这个问题问的有道理，如果不在云端，且密码是以某种加密算法处理后以本地文件的形式储存在客户机上。
那如果用户误操作删除了这一文件，岂不是找不回来了？

lwzy2046

回复 31楼 chaezoy 的帖子

误删好办，就像自保那样，一般动作删不了就是了

chaezoy

回复 32楼 lwzy2046 的帖子

那比如这样，用户在更新时不选择覆盖安装，而是选择先卸载，再安装。
难道卸载的时候不应该把这个本地文件同时清除吗？
感觉这部分的逻辑比较复杂。

comicwm

回复 29楼 chaezoy 的帖子

应该是十六位，看他下面的解释说的。
这次这个的确是设计缺陷，可以扣工资了
此事可以高调处理，给发现者发证书，发奖金

√×√×√√×

lwzy2046 发表于 2010-12-30 10:40
回复 25楼 √×√×√√× 的帖子

总而言之，不管某些人的某些借口或者发挥

要克服的话，我比较想用二次加密的手段。360用一套统一的加密算法对用户加密的存储文件进行二次变形加密，同时云端记录二次加密匹配，用户并不知道2次加密的密码，服务端也不知道用户一次加密的密码，解密时云端对2次加密进行统一解密后，用户再进行自己的本地解密就可以了。也就是说云端无法匹配的话是没法再本地对2次加密进行解密的。

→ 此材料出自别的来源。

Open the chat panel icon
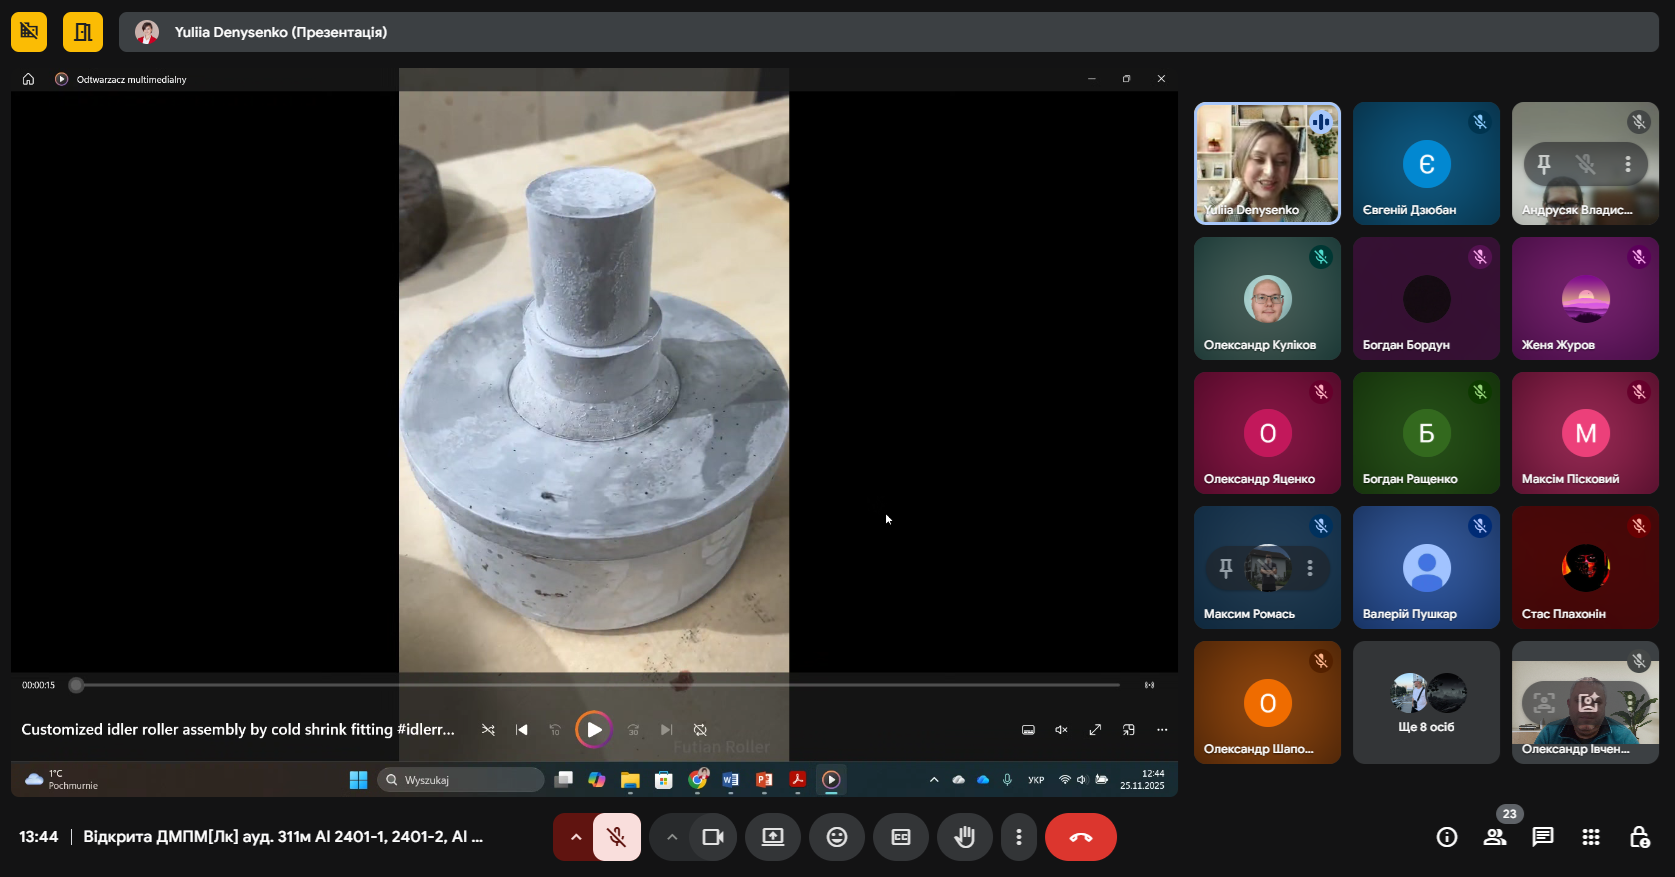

。。。。。最后一个问题很简单，公钥和私钥的问题。只有其中一半是没法解开的。所以普通情况下一方只掌握一半都是安全的。（密码学破解除外）

comicwm

回复 35楼 √×√×√√× 的帖子

那样就要联网使用啦，二次加密又花费时间
直接在本地使用复杂算法加密密钥也可以达到效果

lwzy2046

回复 35楼 √×√×√√× 的帖子

用户再进行自己的本地解密就可以了

嗯，后一个明白了
但前一个，我们来简单想，我作为用户，密码忘了，于是从360那获取我的密码，我获取的肯定就是一个直接的密码，这个本地解密又是什么？
身份验证么？可是身份验证不该已经通过360账户验证过了么？

qingyangxpc

360是不会承认他的东西有漏洞的

√×√×√√×

comicwm 发表于 2010-12-30 10:54
回复 35楼 √×√×√√× 的帖子

那样就要联网使用啦，二次加密又花费时间

复杂算法的问题就在于找回密码比较难，要想使用找回密码功能，必定要联网。。。。密保一类的也没见过有本地的吧？都是同样的原理，这类东西放在本地非常危险，同时本地做加密处理也很难。

kongnet

一直犹豫是否用密盘，现在看来还要等等看。